[EXERCISE OBJECTIVE] Go through the data from its first line and retype each line, stopping once the line containing "You are a computer-use agent. Screen" has been retyped.

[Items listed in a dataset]

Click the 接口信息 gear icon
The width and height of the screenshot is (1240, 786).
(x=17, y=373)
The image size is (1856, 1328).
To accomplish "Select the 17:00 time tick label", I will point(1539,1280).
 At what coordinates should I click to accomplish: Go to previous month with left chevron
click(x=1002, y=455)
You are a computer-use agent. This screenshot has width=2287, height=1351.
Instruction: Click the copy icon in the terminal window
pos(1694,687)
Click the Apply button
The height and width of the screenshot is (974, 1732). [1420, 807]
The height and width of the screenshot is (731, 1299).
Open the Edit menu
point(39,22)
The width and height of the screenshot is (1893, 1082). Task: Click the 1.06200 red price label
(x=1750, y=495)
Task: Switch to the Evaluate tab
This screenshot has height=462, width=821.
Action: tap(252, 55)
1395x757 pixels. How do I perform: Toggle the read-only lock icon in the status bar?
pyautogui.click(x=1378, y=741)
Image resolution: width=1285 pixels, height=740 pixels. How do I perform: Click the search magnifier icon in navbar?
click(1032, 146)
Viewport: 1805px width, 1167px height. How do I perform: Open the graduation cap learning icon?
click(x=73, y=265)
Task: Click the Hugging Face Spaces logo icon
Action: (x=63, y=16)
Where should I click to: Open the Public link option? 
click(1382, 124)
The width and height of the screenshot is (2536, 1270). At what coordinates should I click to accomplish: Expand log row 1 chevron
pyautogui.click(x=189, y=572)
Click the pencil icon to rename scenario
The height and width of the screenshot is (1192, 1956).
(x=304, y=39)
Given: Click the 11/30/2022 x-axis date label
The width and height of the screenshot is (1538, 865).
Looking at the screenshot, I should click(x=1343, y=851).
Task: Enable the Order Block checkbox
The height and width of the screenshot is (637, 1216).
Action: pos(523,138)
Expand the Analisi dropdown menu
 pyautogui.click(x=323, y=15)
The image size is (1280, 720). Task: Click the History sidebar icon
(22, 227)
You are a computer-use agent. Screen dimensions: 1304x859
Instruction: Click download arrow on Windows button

[REPLY]
Click the 接口信息 gear icon
The width and height of the screenshot is (1240, 786).
(x=17, y=373)
The image size is (1856, 1328).
To accomplish "Select the 17:00 time tick label", I will point(1539,1280).
 At what coordinates should I click to accomplish: Go to previous month with left chevron
click(x=1002, y=455)
You are a computer-use agent. This screenshot has width=2287, height=1351.
Instruction: Click the copy icon in the terminal window
pos(1694,687)
Click the Apply button
The height and width of the screenshot is (974, 1732). [1420, 807]
The height and width of the screenshot is (731, 1299).
Open the Edit menu
point(39,22)
The width and height of the screenshot is (1893, 1082). Task: Click the 1.06200 red price label
(x=1750, y=495)
Task: Switch to the Evaluate tab
This screenshot has height=462, width=821.
Action: tap(252, 55)
1395x757 pixels. How do I perform: Toggle the read-only lock icon in the status bar?
pyautogui.click(x=1378, y=741)
Image resolution: width=1285 pixels, height=740 pixels. How do I perform: Click the search magnifier icon in navbar?
click(1032, 146)
Viewport: 1805px width, 1167px height. How do I perform: Open the graduation cap learning icon?
click(x=73, y=265)
Task: Click the Hugging Face Spaces logo icon
Action: (x=63, y=16)
Where should I click to: Open the Public link option? 
click(1382, 124)
The width and height of the screenshot is (2536, 1270). At what coordinates should I click to accomplish: Expand log row 1 chevron
pyautogui.click(x=189, y=572)
Click the pencil icon to rename scenario
The height and width of the screenshot is (1192, 1956).
(x=304, y=39)
Given: Click the 11/30/2022 x-axis date label
The width and height of the screenshot is (1538, 865).
Looking at the screenshot, I should click(x=1343, y=851).
Task: Enable the Order Block checkbox
The height and width of the screenshot is (637, 1216).
Action: pos(523,138)
Expand the Analisi dropdown menu
 pyautogui.click(x=323, y=15)
The image size is (1280, 720). Task: Click the History sidebar icon
(22, 227)
You are a computer-use agent. Screen dimensions: 1304x859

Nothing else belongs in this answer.